In contrast to the scepticism of us cynical and over-worked adults, the awareness amongst children of both the tenderness of our planet and the fatal threats from climate change is undiminished.

In contrast to the scepticism of us cynical and over-worked adults, the awareness amongst children of both the tenderness of our planet and the fatal threats from climate change is undiminished. Visiting both primary and secondary schools, I am constantly struck by how aware and how fervently many children feel about what is happening to their world.

A new report from UNICEF UK bears out the reality of young people around the world who experience an Earth damaged by climate change, damage that their generation will have to suffer, pay for and attempt to rectify. The quotes of children from Madagascar to the Philippines, from India to the UK, demonstrate how powerfully and articulately they express their fears for the future.

Eshitha, 14 from the UK says: "Unless we take action, I fear that by the time I reach thirty, the problems we are faced with now will seem minute in comparison to those we will be facing." On the other side of the world, Andre, 16 from the Philippines says; "In our municipality, the youth don't just sit back and wait for what adults will say, instead we really do something for the environment and we participate actively in issues affecting young people and our community, especially in reducing damages inflicted by disasters." Without doubt young people around the world see the future clearly and rightly demand that action must be taken; not tomorrow, but now and by everyone.

Whilst our fathers and grandfathers lived through World Wars and wars of liberation, the effects, whilst devastating for humankind, surprisingly left the Earth's ecosystem without long-term damage.

We cannot plead ignorance ourselves as to what we are now doing to our ecosystem, with our grotesque abuse of our climate with fossil fuel usage and consequent unsustainable carbon emissions.

But what UNICEF UK's report tells us very clearly is that whilst we may have chosen to sit on our hands and do shockingly little to reduce our impact on climate, our children know very well and our grandchildren will come to know the devastating ramifications of our inertia.

A staggering three-quarters of young people in the UK aged 11-16 are concerned about how climate change will impact on their lives and have said they would like the UK government to do more to combat it. Cressida, 18 and from the UK expresses hope and ambition that is so lacking from my generation as she says; "We all know that climate change disproportionately affects the most vulnerable members of global society. We all know time is running out. We all know that climate change knows no boundaries. But whilst young people may be the most vulnerable to climate change, we have the innovation, creativity, dynamism and zeal for life that gives us the capacity to make change a reality."

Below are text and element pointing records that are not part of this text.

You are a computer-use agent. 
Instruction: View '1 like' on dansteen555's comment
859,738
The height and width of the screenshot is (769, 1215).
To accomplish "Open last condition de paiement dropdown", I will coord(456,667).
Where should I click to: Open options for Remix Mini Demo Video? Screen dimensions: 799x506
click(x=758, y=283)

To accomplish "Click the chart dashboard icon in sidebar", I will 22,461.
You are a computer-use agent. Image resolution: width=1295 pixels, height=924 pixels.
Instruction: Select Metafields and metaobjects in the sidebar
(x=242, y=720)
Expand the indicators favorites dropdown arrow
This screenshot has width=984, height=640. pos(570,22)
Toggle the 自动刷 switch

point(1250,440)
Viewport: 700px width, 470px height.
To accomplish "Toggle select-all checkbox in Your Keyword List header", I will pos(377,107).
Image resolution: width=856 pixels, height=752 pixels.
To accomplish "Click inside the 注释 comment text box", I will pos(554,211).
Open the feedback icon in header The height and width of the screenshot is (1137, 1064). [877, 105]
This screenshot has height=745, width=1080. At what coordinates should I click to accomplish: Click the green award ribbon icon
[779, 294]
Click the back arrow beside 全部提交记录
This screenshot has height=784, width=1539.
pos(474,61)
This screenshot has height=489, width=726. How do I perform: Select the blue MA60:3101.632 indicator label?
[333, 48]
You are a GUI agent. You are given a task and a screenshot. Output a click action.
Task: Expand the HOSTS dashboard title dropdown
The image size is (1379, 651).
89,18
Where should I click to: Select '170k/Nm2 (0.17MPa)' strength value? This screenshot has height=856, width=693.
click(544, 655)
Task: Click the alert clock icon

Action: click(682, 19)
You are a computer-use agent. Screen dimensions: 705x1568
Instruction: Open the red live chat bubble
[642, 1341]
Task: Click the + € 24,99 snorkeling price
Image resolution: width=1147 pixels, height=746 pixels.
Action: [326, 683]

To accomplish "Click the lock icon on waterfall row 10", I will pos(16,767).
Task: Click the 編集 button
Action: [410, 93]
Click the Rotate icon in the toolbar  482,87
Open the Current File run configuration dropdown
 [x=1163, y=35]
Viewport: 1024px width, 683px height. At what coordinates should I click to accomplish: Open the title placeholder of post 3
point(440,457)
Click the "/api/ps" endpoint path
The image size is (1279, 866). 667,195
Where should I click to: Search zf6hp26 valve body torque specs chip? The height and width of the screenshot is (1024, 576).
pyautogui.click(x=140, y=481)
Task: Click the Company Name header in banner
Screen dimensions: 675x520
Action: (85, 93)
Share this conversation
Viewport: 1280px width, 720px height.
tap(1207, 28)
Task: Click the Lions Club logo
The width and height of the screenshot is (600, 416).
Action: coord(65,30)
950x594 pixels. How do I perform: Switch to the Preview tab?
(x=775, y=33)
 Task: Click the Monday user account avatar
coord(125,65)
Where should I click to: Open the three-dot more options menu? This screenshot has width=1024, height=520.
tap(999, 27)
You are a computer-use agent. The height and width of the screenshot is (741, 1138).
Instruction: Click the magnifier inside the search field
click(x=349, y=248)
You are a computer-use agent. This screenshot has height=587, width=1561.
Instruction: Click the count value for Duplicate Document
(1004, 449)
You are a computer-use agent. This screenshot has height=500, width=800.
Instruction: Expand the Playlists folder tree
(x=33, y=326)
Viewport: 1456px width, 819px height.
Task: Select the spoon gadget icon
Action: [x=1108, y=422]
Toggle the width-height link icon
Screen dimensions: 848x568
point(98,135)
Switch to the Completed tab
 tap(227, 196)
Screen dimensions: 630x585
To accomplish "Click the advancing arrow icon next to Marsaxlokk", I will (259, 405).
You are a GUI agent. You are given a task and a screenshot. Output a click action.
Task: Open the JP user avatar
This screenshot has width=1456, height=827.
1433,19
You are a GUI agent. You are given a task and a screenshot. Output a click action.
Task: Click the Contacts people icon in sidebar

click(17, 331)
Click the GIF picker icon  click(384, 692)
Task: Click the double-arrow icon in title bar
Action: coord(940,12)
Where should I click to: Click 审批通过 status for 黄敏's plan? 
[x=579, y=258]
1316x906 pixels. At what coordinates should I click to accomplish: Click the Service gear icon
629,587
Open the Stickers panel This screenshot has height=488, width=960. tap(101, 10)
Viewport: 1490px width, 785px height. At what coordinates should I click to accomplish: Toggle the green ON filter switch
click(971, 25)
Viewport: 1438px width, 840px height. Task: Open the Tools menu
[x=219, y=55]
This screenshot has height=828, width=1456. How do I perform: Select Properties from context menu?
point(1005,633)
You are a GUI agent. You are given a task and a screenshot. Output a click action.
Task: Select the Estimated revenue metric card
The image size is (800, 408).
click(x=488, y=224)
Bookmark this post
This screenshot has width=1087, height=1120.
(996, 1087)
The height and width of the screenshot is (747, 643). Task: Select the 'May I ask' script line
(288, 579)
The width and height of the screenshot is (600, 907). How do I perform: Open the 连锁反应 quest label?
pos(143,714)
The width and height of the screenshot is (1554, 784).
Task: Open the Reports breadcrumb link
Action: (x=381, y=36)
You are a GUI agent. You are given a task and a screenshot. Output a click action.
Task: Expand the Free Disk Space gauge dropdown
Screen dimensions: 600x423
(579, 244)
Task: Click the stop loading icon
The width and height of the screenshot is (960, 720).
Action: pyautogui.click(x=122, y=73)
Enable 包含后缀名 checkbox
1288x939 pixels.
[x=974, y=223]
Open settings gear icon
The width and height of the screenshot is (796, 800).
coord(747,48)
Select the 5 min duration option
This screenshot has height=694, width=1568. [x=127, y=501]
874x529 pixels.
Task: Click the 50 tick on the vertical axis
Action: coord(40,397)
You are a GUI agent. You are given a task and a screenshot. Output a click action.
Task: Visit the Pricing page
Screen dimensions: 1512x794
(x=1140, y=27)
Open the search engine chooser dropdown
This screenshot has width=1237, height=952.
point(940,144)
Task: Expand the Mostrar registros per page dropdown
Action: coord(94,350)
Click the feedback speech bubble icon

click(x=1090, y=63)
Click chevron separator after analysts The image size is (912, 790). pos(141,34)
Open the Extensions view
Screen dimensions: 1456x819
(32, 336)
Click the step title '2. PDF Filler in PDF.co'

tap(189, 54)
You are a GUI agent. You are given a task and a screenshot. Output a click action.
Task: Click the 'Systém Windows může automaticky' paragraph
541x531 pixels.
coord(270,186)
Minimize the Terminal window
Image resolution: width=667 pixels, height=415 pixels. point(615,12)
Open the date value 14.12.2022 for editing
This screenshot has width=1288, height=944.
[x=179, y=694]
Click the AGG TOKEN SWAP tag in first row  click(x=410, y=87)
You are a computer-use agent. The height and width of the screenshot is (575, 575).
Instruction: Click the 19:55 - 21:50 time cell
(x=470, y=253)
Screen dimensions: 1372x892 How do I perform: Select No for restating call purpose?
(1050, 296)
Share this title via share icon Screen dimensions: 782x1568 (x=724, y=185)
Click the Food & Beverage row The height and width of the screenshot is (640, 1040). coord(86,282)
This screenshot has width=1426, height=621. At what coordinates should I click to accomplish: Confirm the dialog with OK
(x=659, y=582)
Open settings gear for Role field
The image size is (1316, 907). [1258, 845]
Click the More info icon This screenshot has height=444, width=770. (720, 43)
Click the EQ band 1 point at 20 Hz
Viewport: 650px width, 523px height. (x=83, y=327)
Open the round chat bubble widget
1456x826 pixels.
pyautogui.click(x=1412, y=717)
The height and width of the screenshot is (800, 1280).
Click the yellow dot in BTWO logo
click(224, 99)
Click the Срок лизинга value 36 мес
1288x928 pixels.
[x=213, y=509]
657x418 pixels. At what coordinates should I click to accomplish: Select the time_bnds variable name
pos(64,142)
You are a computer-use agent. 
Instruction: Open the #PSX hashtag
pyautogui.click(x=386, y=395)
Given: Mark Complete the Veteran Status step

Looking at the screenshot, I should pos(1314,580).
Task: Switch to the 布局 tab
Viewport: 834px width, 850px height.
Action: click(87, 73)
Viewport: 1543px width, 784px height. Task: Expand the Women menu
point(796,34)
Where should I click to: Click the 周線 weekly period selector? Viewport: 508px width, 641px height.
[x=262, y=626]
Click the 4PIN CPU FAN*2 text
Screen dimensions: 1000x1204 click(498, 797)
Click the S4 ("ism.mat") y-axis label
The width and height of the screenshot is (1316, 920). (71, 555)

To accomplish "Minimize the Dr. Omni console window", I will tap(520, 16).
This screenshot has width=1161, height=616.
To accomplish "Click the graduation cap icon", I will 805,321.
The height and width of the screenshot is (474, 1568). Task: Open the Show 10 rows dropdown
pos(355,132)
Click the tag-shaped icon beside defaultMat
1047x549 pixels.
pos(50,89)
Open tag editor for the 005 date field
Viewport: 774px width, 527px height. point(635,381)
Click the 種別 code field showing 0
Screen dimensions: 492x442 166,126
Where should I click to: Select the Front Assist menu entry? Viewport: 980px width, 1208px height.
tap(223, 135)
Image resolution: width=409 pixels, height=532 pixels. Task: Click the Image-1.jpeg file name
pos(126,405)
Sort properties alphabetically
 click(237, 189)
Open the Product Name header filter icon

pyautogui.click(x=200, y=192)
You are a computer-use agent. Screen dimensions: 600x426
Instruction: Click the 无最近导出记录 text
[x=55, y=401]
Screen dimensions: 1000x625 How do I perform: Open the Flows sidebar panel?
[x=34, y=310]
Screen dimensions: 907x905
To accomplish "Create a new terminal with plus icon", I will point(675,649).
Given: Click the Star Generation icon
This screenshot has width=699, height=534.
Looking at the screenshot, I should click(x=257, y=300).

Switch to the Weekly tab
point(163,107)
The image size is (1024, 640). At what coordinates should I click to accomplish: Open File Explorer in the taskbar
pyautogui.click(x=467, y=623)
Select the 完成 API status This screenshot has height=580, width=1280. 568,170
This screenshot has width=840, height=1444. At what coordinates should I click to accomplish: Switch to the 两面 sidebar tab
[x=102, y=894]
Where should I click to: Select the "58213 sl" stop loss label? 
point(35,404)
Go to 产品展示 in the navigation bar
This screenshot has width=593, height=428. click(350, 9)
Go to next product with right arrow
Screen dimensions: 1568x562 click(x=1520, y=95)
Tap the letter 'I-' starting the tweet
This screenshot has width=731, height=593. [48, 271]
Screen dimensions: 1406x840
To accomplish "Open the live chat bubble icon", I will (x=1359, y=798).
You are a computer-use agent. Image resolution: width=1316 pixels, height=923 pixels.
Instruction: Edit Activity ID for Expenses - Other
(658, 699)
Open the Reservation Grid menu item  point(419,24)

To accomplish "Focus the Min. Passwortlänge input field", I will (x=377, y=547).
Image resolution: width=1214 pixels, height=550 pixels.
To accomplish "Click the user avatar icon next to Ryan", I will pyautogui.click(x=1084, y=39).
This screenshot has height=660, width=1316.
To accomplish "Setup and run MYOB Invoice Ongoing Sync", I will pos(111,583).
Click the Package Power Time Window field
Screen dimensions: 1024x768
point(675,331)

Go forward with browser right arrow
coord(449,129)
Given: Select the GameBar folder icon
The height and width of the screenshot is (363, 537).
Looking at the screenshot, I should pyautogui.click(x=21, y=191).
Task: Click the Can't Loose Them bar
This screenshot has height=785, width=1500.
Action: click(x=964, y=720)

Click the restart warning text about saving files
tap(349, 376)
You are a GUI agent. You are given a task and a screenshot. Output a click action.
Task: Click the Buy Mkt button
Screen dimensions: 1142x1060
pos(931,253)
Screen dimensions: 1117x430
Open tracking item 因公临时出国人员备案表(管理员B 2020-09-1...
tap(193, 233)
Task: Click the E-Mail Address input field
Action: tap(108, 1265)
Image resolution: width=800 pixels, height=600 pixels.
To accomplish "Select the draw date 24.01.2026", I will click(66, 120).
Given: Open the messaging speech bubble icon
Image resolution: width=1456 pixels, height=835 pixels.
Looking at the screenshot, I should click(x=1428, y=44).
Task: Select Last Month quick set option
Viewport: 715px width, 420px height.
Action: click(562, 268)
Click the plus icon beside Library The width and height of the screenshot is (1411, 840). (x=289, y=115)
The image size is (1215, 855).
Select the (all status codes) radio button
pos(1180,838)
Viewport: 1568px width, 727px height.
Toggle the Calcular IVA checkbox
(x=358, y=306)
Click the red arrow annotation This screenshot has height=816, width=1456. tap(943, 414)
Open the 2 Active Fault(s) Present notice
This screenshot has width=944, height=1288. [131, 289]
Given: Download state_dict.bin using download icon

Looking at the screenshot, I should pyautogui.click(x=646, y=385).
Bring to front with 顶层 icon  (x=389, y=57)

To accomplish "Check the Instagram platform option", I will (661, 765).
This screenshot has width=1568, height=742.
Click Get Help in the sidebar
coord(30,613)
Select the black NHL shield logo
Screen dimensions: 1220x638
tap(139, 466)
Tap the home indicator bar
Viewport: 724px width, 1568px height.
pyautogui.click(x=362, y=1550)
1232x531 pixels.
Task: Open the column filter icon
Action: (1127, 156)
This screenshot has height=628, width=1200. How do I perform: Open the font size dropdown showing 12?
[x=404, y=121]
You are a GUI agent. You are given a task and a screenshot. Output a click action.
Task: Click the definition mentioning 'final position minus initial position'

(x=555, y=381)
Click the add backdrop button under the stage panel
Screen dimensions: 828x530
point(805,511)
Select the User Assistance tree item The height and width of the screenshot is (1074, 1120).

The passion of young people might just be the panacea to our current apathy, but children are so rarely given a chance to voice their opinions in a meaningful way. Politicians may pose at a school photocall but rarely act on the demands of those too young to even vote. Too many adults conveniently deny that climate change is man-made but evidently, children find it harder to ignore the piercing warning bells, perhaps that's because they will still be around to clear up the mess.

UNICEF UK has published a brave and forthright account of the world young people are going to inherit. Babies born today will be parenting their own children by 2050, when temperature and sea level rises will be accelerating. This is no longer a murky forecast of an abstract and distant future, climate change is already a reality which will tamper with the lives of our very own children.

UNICEF UK sets out where pressure needs to be brought to bear on the UK government and others to play their full role. It's time to move from debate to action. We are fast approaching the 2015 deadline where we have to sign a new Kyoto agreement, a global climate change agreement with real targets and actions. We need the UK government to help put in place an international action plan with a timeline and milestones for increasing climate finance by all countries in the run up to 2015 and beyond.

We owe it to those who come after us to support UNICEF in the call for us all to come together and begin to achieve the changes in human behaviour that we know must happen. Without it future generations of humanity will suffer in a world from which we, in our time, have extracted and despoiled so much.